Question

A train approaches a tunnel AB. Inside the tunnel is a cat located at a point that is $\dfrac{3}{8}$ of the distance AB measured from the entrance A. When the train whistles, the cat runs. If the cat moves to the entrance of tunnel A, the train catches the cat exactly at the entrance. If the cat moves to the exit B, the train catches the cat exactly at the exit. The speed of the train is greater than the speed of the cat by what order?
(A). $3:1$
(B). $4:1$
(C). $5:1$
(D). None of these

Answer 1

Hint – To solve this question, first we have to form an imaginary image in our minds, and then draw it to make it easy to understand the question.
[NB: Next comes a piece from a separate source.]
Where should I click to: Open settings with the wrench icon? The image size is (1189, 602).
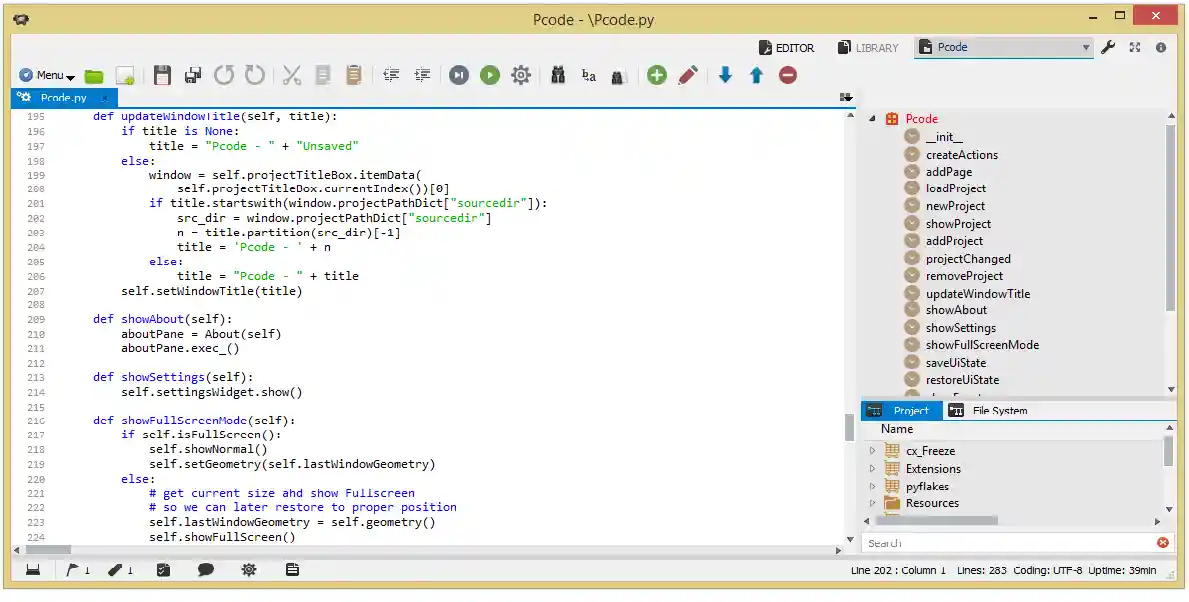coord(1108,47)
Then, by using the formulas, we will be framing the equations for two cases (based on cat’s movement) and by further calculations, we will approach our Solution.

Complete step-by-step solution -

Let Distance between Train and Entrance of Tunnel when the Train Whistles be $x$ and length of tunnel be AB
Let the speed of the Train and Cat be T km/hr. and C km/hr. respectively.
 Here $\dfrac{3}{8} \times AB$ is the distance covered by cat and C is the speed of cat while moving towards A which calculates the time taken by cat to reach A. It will be equal to the time taken by train to reach A as the train and cat meet at A and x is the distance covered by the train and T is the speed of the train.
Similarly when the train is moving towards B ,it will cover $x + AB$ distance at the speed of T km/hr which will calculate time which will be equal to time taken by cat while covering $\dfrac{5}{8} \times AB$ distance at the speed of C km/hr.

When the cat moves Towards the Entrance A,
$ \Rightarrow \dfrac{x}{T} = \dfrac{3}{8} \times \dfrac{{AB}}{C}..................\left( 1 \right)$
When the Cat Move Towards the Entrance B,
$ \Rightarrow \dfrac{{x + AB}}{T} = \dfrac{5}{8} \times \dfrac{{AB}}{C}..................\left( 2 \right)$
On Dividing Equation$\left( 1 \right)$ by Equation$\left( 2 \right)$ we get
$
  \dfrac{x}{{x + AB}} = \dfrac{3}{5} \\
    \\
$
$x = \dfrac{{3AB}}{2}$
Putting value of $x$ in Eq$\left( 1 \right)$ we get
$ \Rightarrow \dfrac{{3AB}}{{2T}} = \dfrac{3}{8} \times \dfrac{{AB}}{C}$
$
   \Rightarrow T:C = 4:1 \\
    \\
$
Therefore, the correct answer is option B. $4\,:\,1$.

Note - The speed of train i.e. T km/hr. should not be confused with time as we are using the formula $Time = \,\dfrac{{Dis\tan ce}}{{Speed}}$ for calculating time and then putting the equations together as the time taken by train and cat to reach A and B is same. This information is very helpful to solve this type of question.